After loading the data we run the Fabber modelling tool. Options to provide to the tool are given here.
Finally we save the three output data sets generated by the Fabber process, as well as the main data and ROI. These files will be saved in a subdirectory of the output folder specific to the case.
Cases section¶
This section contains a list of Cases
. The processing steps will be run separately on
each case and the output saved in separate subdirectories of the output folder:
Cases:
Subj0001:
InputFolder: c:\mydata\0001
Subj0003:
InputFolder: c:\mydata\0003
Subj0003:
InputFolder: c:\mydata\0003
Here we have three cases with input data stored in three separate folders.
Output¶
The output from processing is stored in OutputFolder
in a subdirectory named by the case identifier
(e.g. Subj0001
). Processing steps may also generates a log file (e.g. Fabber.log
) in the same
subdirectory. In the above example we would expect the following output structure:
out/Subj0001/mri.nii
out/Subj0001/mean_c0.nii
out/Subj0001/mean_c1.nii
out/Subj0001/mean_c2.nii
out/Subj0001/mask.nii
out/Subj0001/Fabber.log
out/Subj0002/mri.nii
out/Subj0002/mean_c0.nii
out/Subj0002/mean_c1.nii
out/Subj0002/mean_c2.nii
out/Subj0002/mask.nii
out/Subj0002/Fabber.log
out/Subj0003/mri.nii
out/Subj0003/mean_c0.nii
out/Subj0003/mean_c1.nii
out/Subj0003/mean_c2.nii
out/Subj0003/mask.nii
out/Subj0003/Fabber.log
Overriding processing options within a case¶
If a particular case needs options to be varied, you can override any of the toplevel options within the case block. For example:
Cases:
Subj0001:
InputFolder: c:\mydata\0001
# This case does not converge in 30 iterations
Fabber:
max-iterations: 100
Or, if one case is causing problems we might enable debug mode just for that case:
Debug: False
Cases:
Subj0005:
InputFolder: c:\mydata\0005
# What's going on here?
Debug: True
Multiple processing steps¶
The Processing
block contains a list of steps, which will be performed in order. For example this
example performs motion correction on the main data, followed by PK modelling:
Processing:
- Moco:
method: deeds
replace-vol: True
ref-vol: 14
- PkModelling:
model: 1
fa: 30 # degrees
tr: 5.0 # ms
te: 2.2 # ms
dt: 0.5 # temporal resolution (s)
r1: 3.7 # T1 Relaxivity of contrast agent
r2: 4.8 # T2 Relaxivity of contrast agent
ve-thresh: 99.8 # Ktrans/kep percentile threshold
tinj: 60 # Approximate injection time (s)
Extras¶
Extras are data created by processing modules which are not voxel data, but can be saved to a text
file. They can be saved in the same way as data using the SaveExtras
command. For example
the CalcVolumes
process calculates the volume of each region of an ROI and outputs a table
extra:
OutputFolder: out
Processing:
- CalcVolumes:
roi: mask
output-name: roi_vols
- SaveExtras:
roi_vols:
Cases:
Subject1:
Folder: c:\Users\ctsu0221\build\data
Load:
data:
test_data.nii
rois:
test_mask.nii : mask
In this case, the volume data will be saved in out/Subject1/roi_vols.txt
. In this case the
output is a tab-separated file which can be loaded into a spreadsheet.
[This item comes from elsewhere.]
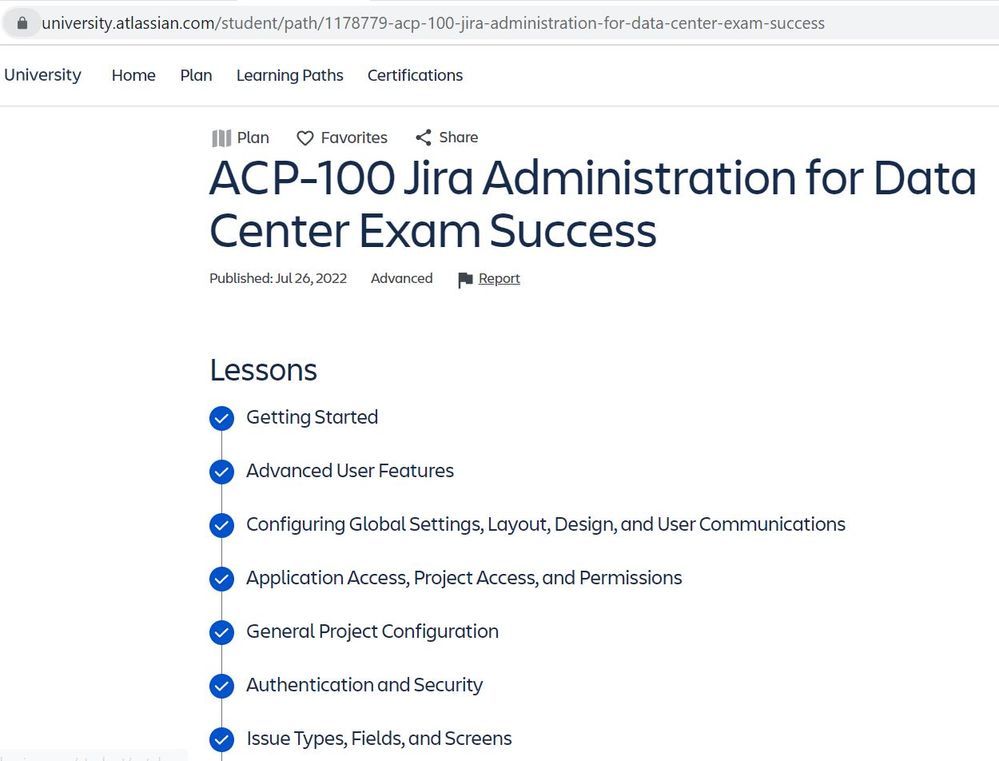The height and width of the screenshot is (761, 999).
Task: Click the Favorites heart icon
Action: point(304,138)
Building batch files from the GUI¶
It can be convenient to build up a batch process during the course of an interactive session, for example to try out processing steps on a sample dataset and record the selected steps for later application to a group of cases. Quantiphyse provides some basic features to facilitate this.
The Batch Button¶
Many widgets support a Batch Button which is normally located in the top right corner, level with the widget title:
Clicking the batch button pops up a window containing the batch file code for the analysis process currently defined by the widget’s GUI controls. For example, here is the result of clicking the batch button on the ASL model fitting widget after we have set up a multi-PLD analysis:
The Copy
button copies this code to the clipboard where it can be pasted into a batch script that you are creating
in a text editor, or using the Batch Builder
widget (see below).
The Batch Builder widget¶
This widget is available from the ‘Utilities’ menu and gives a simple editor for batch scripts.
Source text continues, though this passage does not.